After Dalton's fall, Renai begins seeing strange apparitions and hearing noises. Josh, while somewhat skeptical, believes his wife and, thinking that somehow the house is haunted, the family moves a new home. Although settled in their new home, the mysterious apparitions and noises didn't disappear with the move. Soon, Josh, Renai, and the children are running out of options. With seemingly nowhere else to turn, Renai enlists the help of a trained psychic (Lin Shaye) to determine the problem. Upon her investigation, she determines that Dalton has the ability of astral projection, and his spirit has been corrupted by evil and he's now imprisoned in a dimension known as "The Further". Only Josh, himself also able to astral project, can save his son from the demons who wish to possess him. Will he succeed before its too late?

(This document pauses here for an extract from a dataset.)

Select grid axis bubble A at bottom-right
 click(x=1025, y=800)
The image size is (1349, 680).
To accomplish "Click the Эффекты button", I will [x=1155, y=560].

This is an excellent movie. There's no blood and gore here, only truly terrifying psychological terror. The story line is well-conceived, and the acting is very good. I watched the movie twice, and I jumped each time I saw it. Be sure to watch very closely, because there are some hidden clues throughout the course of the film. The ending is totally unexpected, too. You'll definitely be scared watching "Insidious". Highly recommended.
How it will strike devotees of the genre, I cannot say, but for those who only occasionally drop in on this type of movie (like myself), it should be effective.